#### Exercise task
Pick out and copy each line of the records that contains the word "pixels".

# start of Given records

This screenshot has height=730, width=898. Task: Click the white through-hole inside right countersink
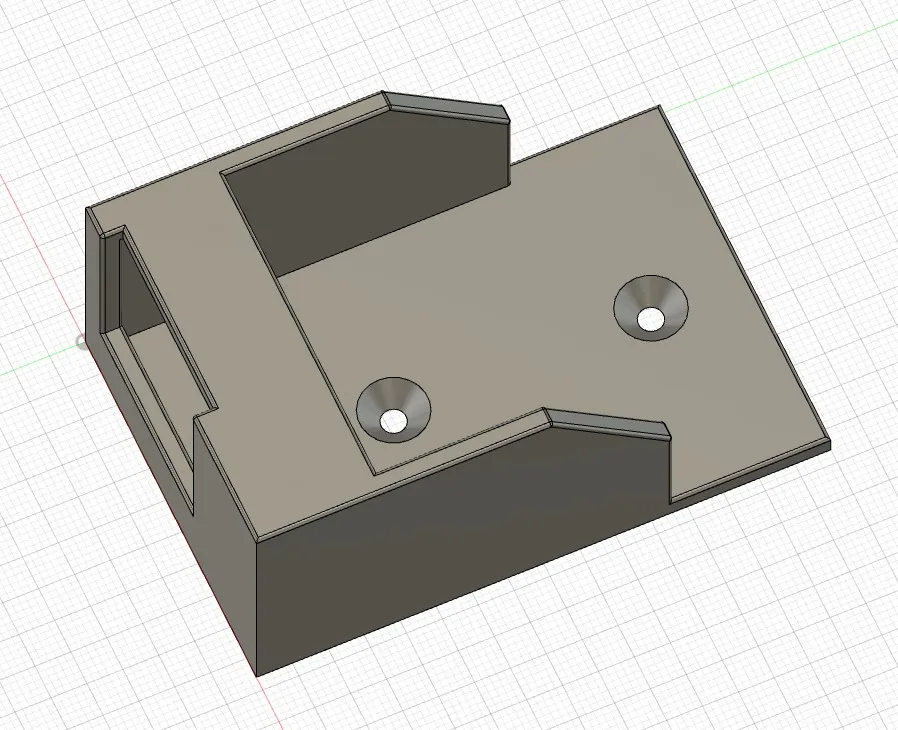(651, 320)
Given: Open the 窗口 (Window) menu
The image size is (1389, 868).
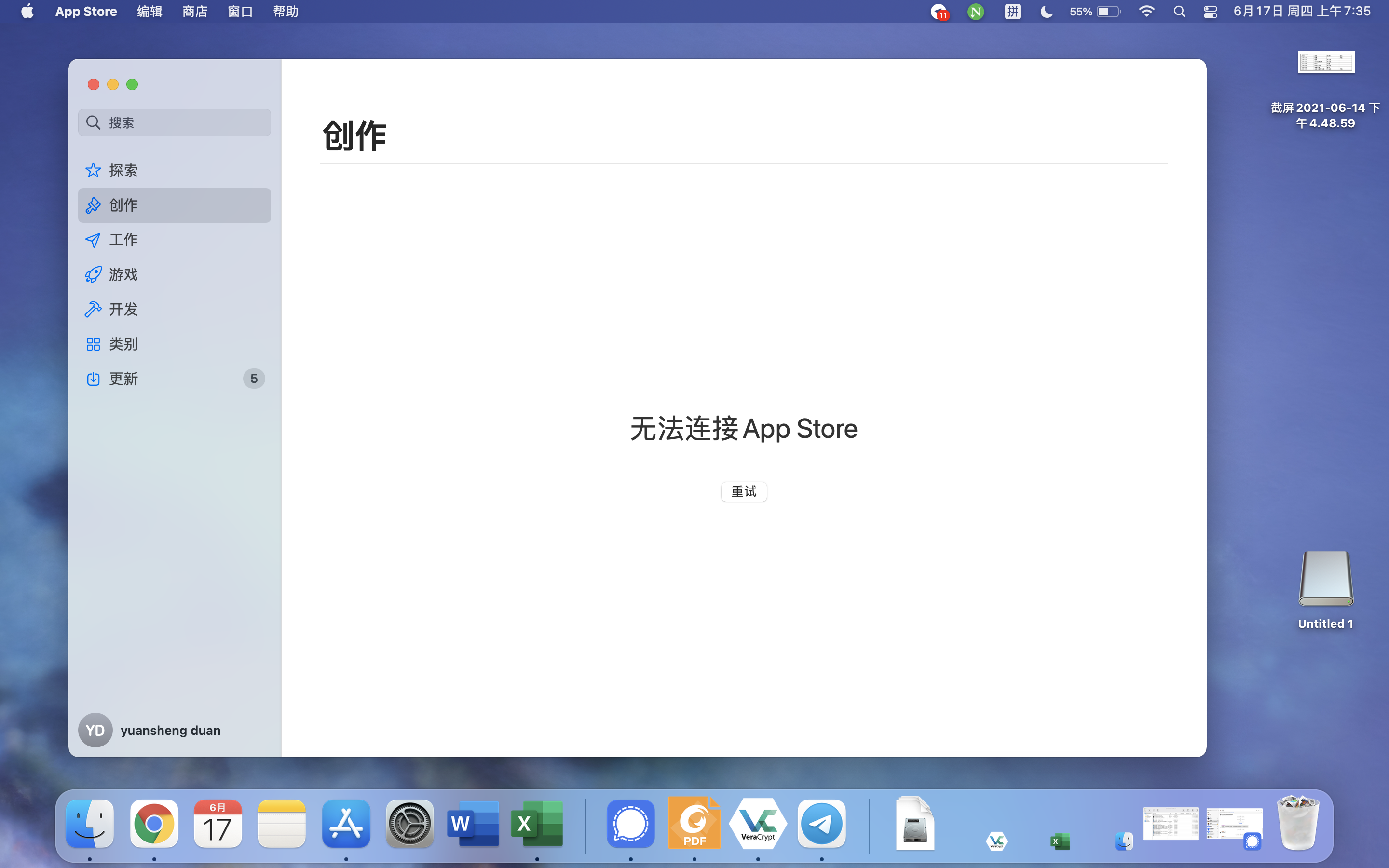Looking at the screenshot, I should tap(240, 12).
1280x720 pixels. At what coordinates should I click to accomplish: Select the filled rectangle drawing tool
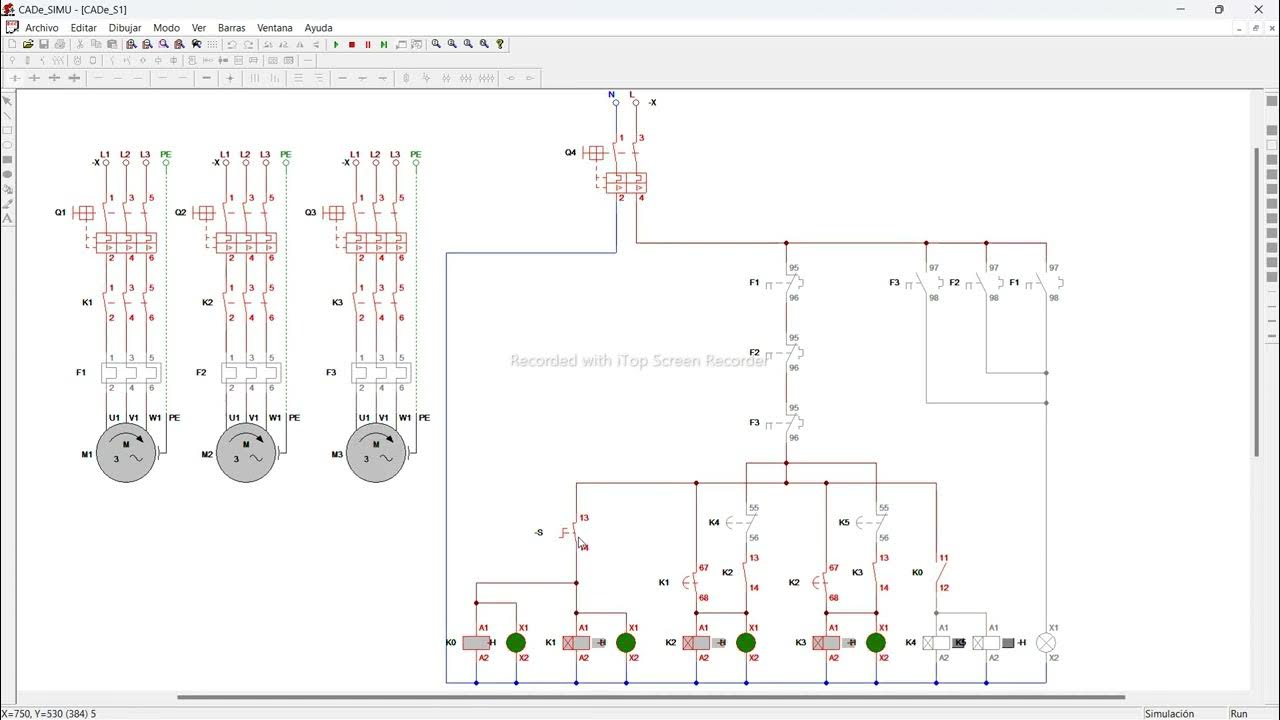tap(7, 160)
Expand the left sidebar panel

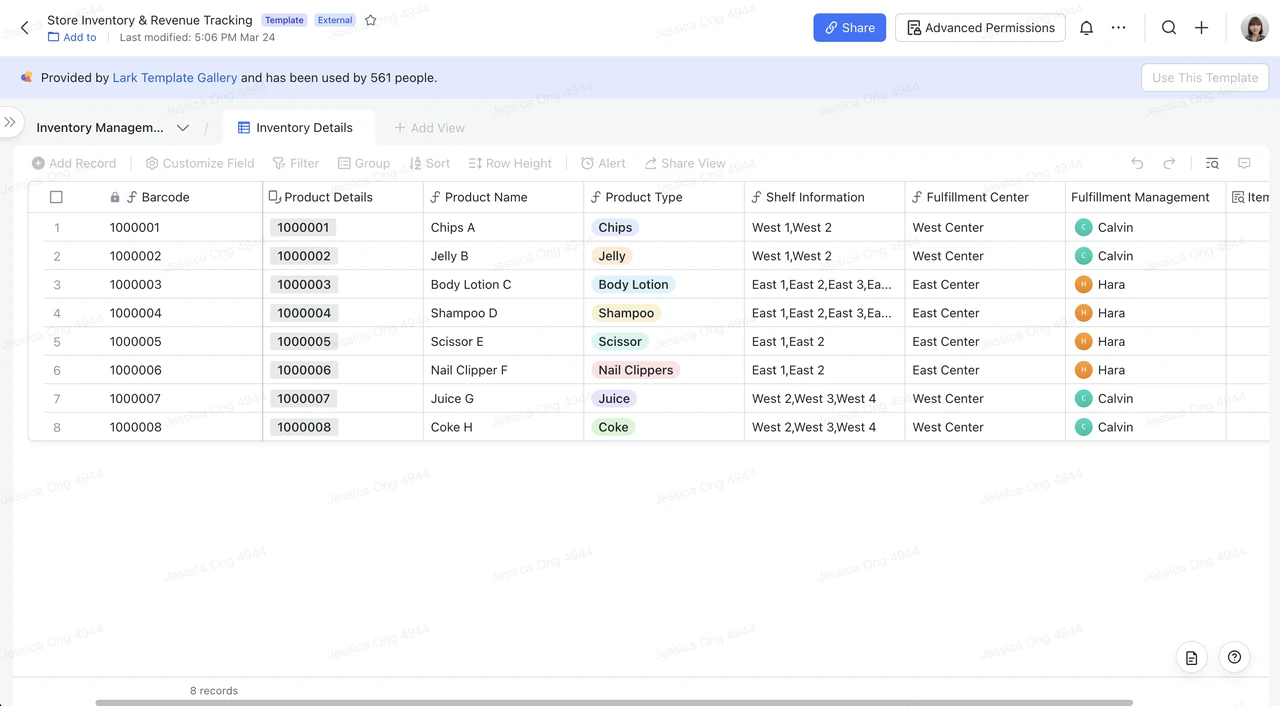pos(10,122)
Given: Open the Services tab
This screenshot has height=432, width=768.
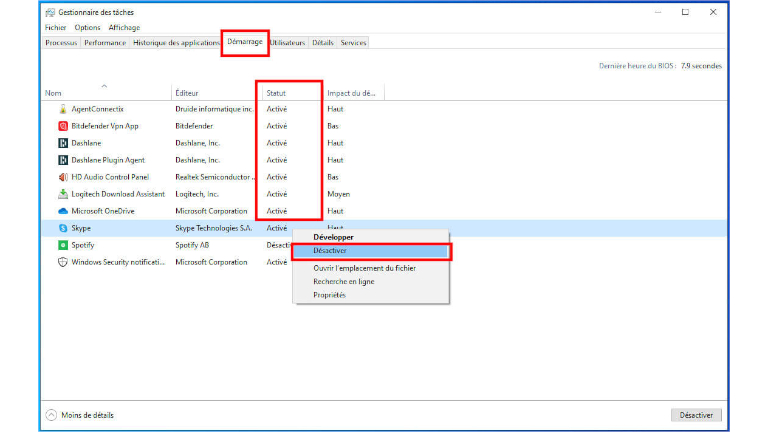Looking at the screenshot, I should pos(353,43).
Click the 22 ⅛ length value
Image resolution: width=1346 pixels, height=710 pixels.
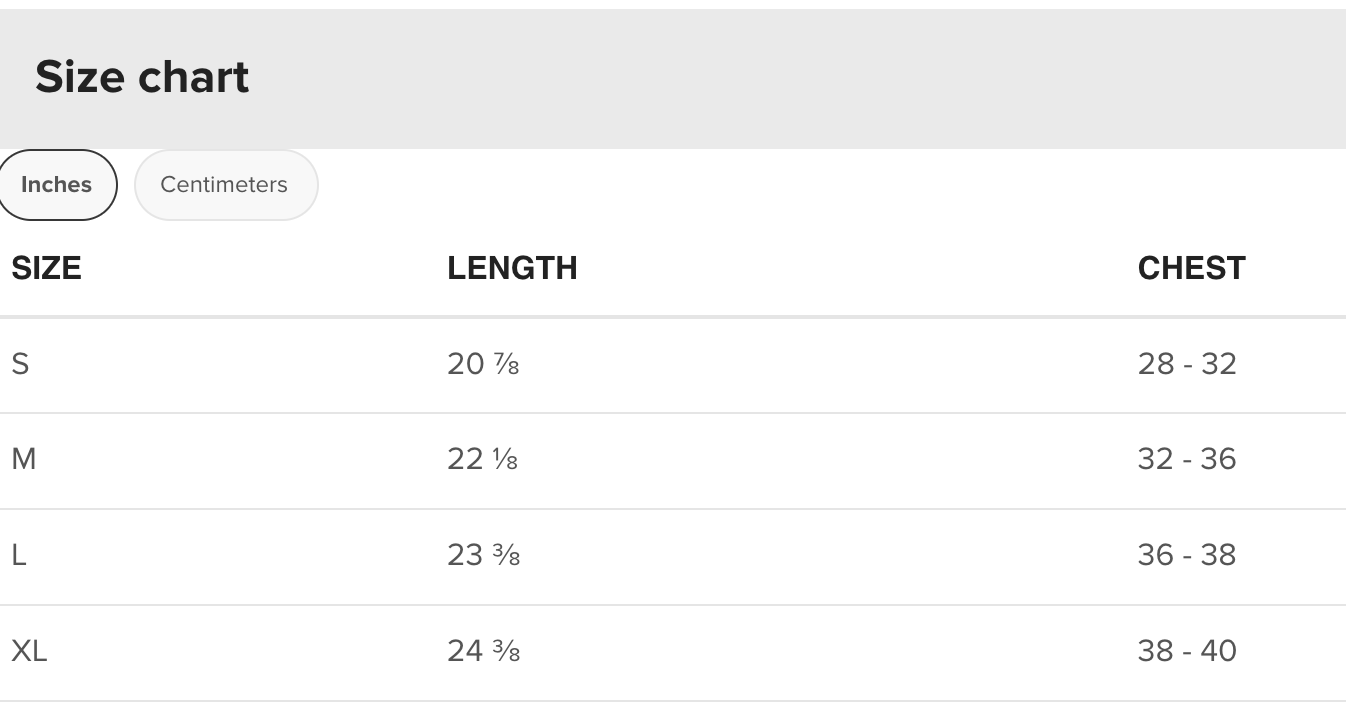482,460
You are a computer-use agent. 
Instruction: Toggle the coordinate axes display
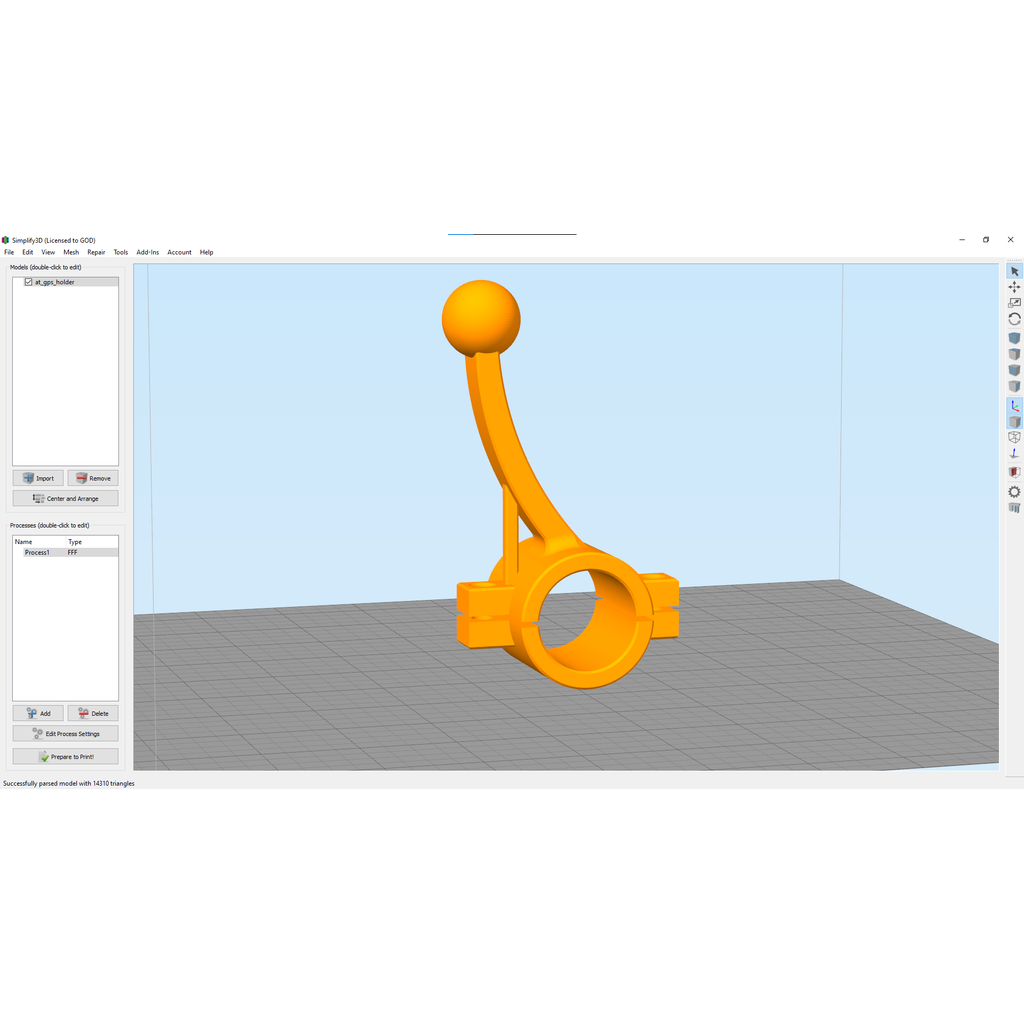[x=1014, y=406]
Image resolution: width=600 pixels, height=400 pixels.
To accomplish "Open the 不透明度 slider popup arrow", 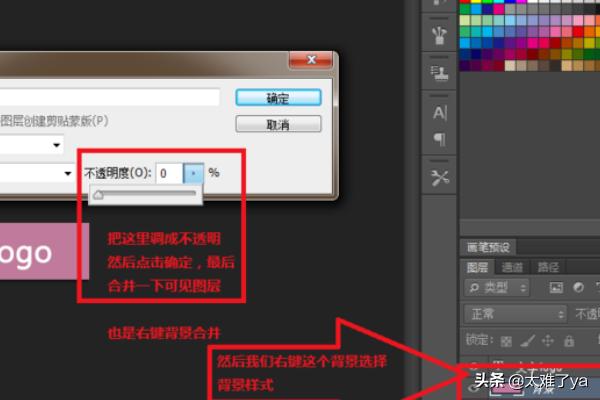I will [x=194, y=173].
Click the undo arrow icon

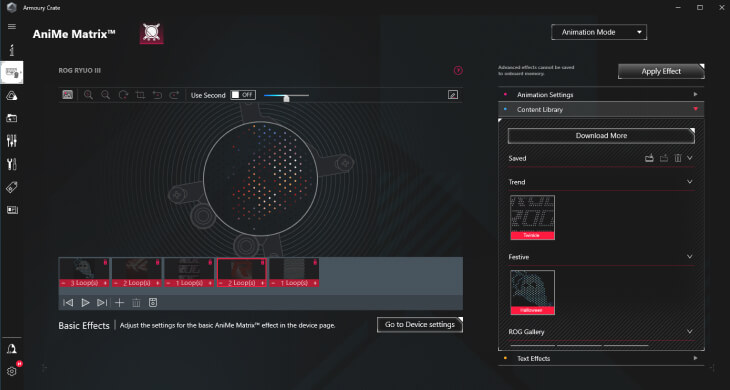(157, 95)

# end of Given records

#### Written response
1280x720 pixels. At what coordinates should I click to accomplish: Select the filled rectangle drawing tool
Image resolution: width=1346 pixels, height=710 pixels.
Image resolution: width=600 pixels, height=400 pixels.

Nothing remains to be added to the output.